Getting your customers to pay you by Direct Debit is great for your business because Direct Debits are easy, flexible and reliable.
Direct Debits are good for your customers too, giving them a convenient, no-hassle way to make payments with the added protection of the Direct Debit Guarantee.
Let’s take a look at how the Direct Debit Guarantee protects your customers and the rules your business needs to follow.
What is the Direct Debit Guarantee?
The Direct Debit Guarantee protects consumer transactions against fraudulent or incorrect payments. Every payment made through the banks and building societies that use the scheme is covered, and businesses taking the payments have to abide by the scheme’s strict rules.
This safety net of the Direct Debit Guarantee gives confidence in making payments this way, and helps you encourage your customers to use this payment method.
To pay by Direct Debit, all your customers need is a UK bank account. You can find out more about Direct Debit in our guide here.
How does the Direct Debit Guarantee protect your customers?
The Direct Debit Guarantee protects your customers in several ways by:
- Ensuring customers are properly notified about the payments and any changes to the payment schedule
- Ensuring their right to a refund
- Protecting their right to cancel their instruction at any time
Advance notification of Direct Debit payments
The Direct Debit Guarantee gives an assurance that customers should be notified in advance of any payment being taken from their account. For regular fixed payments, this could be one notification detailing the future payment schedule.
One of the great things about taking payments from your customers by Direct Debit is that once set up, you can change how much is paid, when and how often, without it having to be re-authorised. This is a key advantage over standing order payments versus Direct Debit, find out more in our article here.
It’s important to remember that if you are making changes to any of these things, you must notify the payee of any amendments in advance, normally ten working days before the account is debited but a different notice period can be agreed.
This is an important part of the Direct Debit Guarantee that you must follow to prevent any interruption to payments or even being barred from the scheme.
Right to refunds
Customers have the right to a full and immediate refund from their bank or building society if a payment error is made.

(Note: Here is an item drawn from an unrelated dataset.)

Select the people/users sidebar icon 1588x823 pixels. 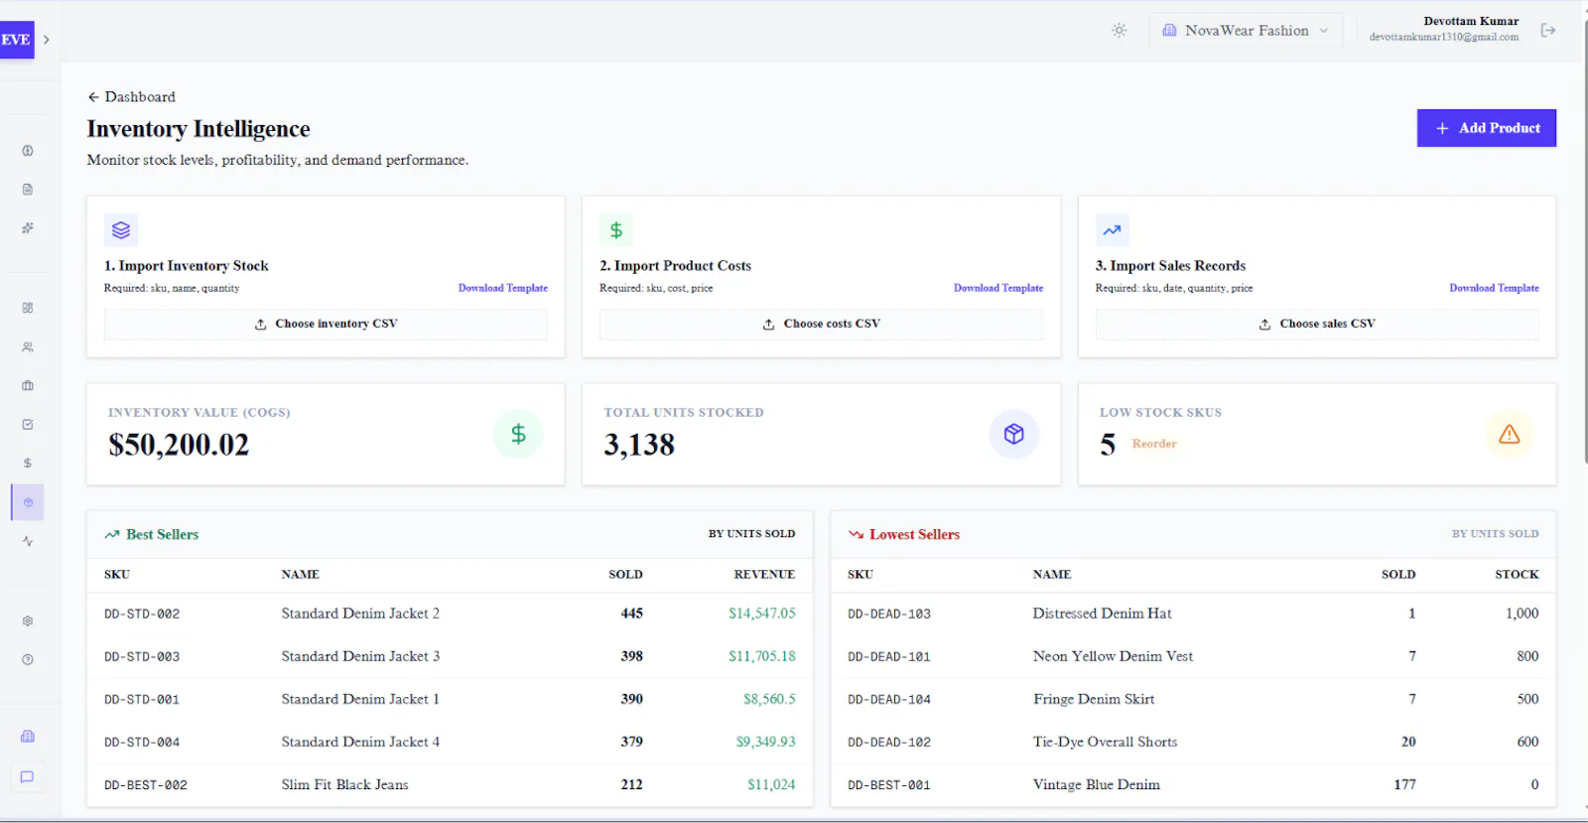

In reality only a tiny percentage of payments are refunded under the Direct Debit Guarantee as errors are rare but this part of the guarantee makes transactions safe and provides reassurance to customers.
It’s important to note that refunds are only given for errors such as a payment being taken on the wrong date, or the amount of money taken from the customer’s bank account was incorrect.
It cannot be used to address any contractual disputes your customers may raise.
Refunds (often known as ‘indemnity claims’) are made by the customer directly from the bank, and you will only be notified after the refund has been awarded. You will be given the reason for the refund and it will be reclaimed automatically by the bank, usually 14 working days later.
While the chance of experiencing payment problems is very low there is a process to challenge indemnity claims that you believe have been made incorrectly.
Read more about indemnity claims in our guide.
Cancel at any time
Customers have the right to cancel a Direct Debit at any time by contacting their bank or building society. They should also notify you if they cancel but this doesn’t always happen.
Customer protection is what makes Direct Debit an attractive payment option but that doesn’t mean it will inconvenience your business. Good customer service should prevent most problems from occurring such as payments being cancelled without warning, or incorrect payments not being picked up in advance.
If you follow the rules of the Direct Debit Guarantee, you should find Direct Debit offers your business as much convenience and peace of mind as it does for your customers.